All three of Dino's programs are free, but registration is required. For information or registration, call 888-327-2757. Select option 2 and refer to program number 30137 for fire, 30138 for rope, and 30145 for stone tools.
GENERAL PLAN MEETINGS: The next in a series of public meetings to present the East Bay Regional Park District's draft general plan will be from 10 to 11:30 a.m. Saturday at the Fremont Community Center, 40000 Paseo Padre Parkway.
Another is scheduled from 7 to 8:30 p.m. Wednesday at the Dublin Unified School District board room, 7471 Larkdale Ave.
The general plan is a policy document that will guide the district's park acquisition, management, operation and other public services for the coming decade. The plan itself and the meeting schedule can be viewed online at www.ebparks.org.
SUNOL NIGHT WALK: The nighttime is the right time for increasing your knowledge of the natural world, learning survival skills, and reducing your impact on the environment. That's the theme of a nature walk planned by naturalist Cat Taylor at Sunol Regional Wilderness in southern Alameda County.
Cat will lead a family hike for ages seven and older from 7:30 to 9:30 p.m. Friday. It's free of charge, but registration is required and you have to bring a flashlight.

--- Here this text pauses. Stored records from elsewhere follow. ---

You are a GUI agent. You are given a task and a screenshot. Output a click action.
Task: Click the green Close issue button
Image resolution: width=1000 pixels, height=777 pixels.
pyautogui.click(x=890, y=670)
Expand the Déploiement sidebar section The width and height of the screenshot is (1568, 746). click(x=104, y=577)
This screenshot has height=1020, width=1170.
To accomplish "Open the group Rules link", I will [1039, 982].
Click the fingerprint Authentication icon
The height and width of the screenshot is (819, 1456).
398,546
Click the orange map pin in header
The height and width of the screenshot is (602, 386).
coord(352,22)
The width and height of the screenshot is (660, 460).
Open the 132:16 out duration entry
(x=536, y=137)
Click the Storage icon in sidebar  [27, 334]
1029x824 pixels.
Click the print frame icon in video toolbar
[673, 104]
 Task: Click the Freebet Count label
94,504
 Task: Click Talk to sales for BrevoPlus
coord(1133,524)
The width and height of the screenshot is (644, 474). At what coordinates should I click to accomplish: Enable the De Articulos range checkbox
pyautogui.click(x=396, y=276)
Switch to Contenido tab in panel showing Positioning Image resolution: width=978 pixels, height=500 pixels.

For registration and information, call 888-327-2757. Refer to program 30238.
ANTIOCH HIKE: How do wild animals cope with the scarcity of food and water this time of year? Naturalist Eddie Willis will show you how during a rugged two-mile hike from 9:30 a.m. to noon on Sunday, Sept. 30 at Black Diamond Mines Regional Preserve in Antioch.
Because it's steep, the hike is for ages 8 and older. Meet at the uppermost parking lot at the end of Somersville Road, four miles south of Highway 4 in Antioch.
The hike is free of charge. Black Diamond has a parking fee of $5 per vehicle when the kiosk is attended. For information, call 888-327-2757, ext. 2750.